### PROBLEM TO WORK ON
Count the lines in the records below that contain the string "DECATUR", treating uppercase and lowercase letters as distinct, and give only the number.

### AVAILABLE RECORDS
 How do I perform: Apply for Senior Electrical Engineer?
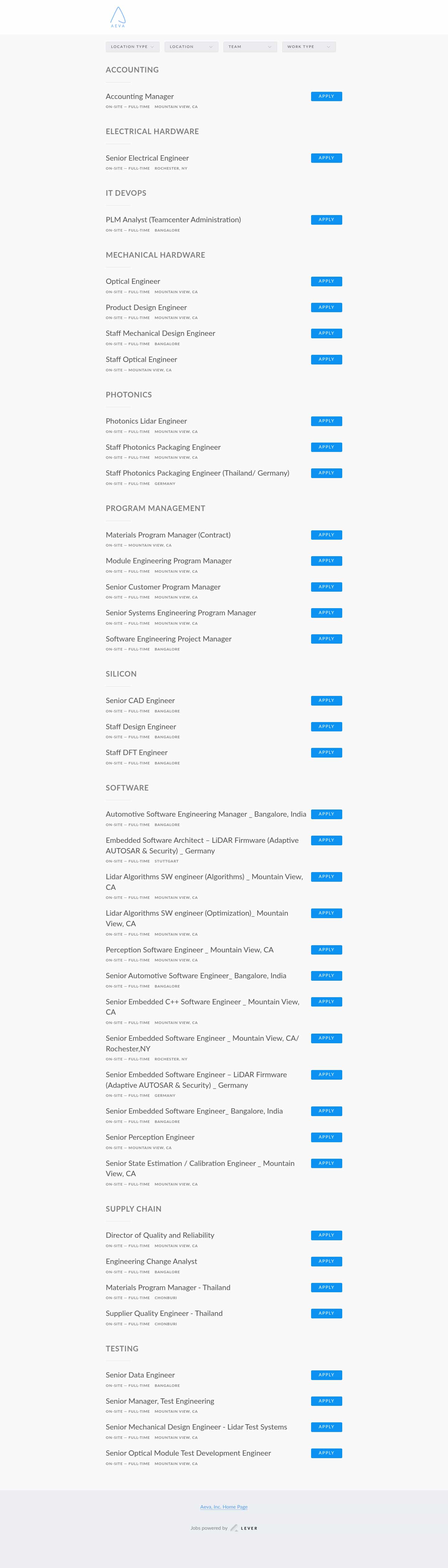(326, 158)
* * *
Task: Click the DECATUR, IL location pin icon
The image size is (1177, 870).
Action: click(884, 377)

### RESULT
1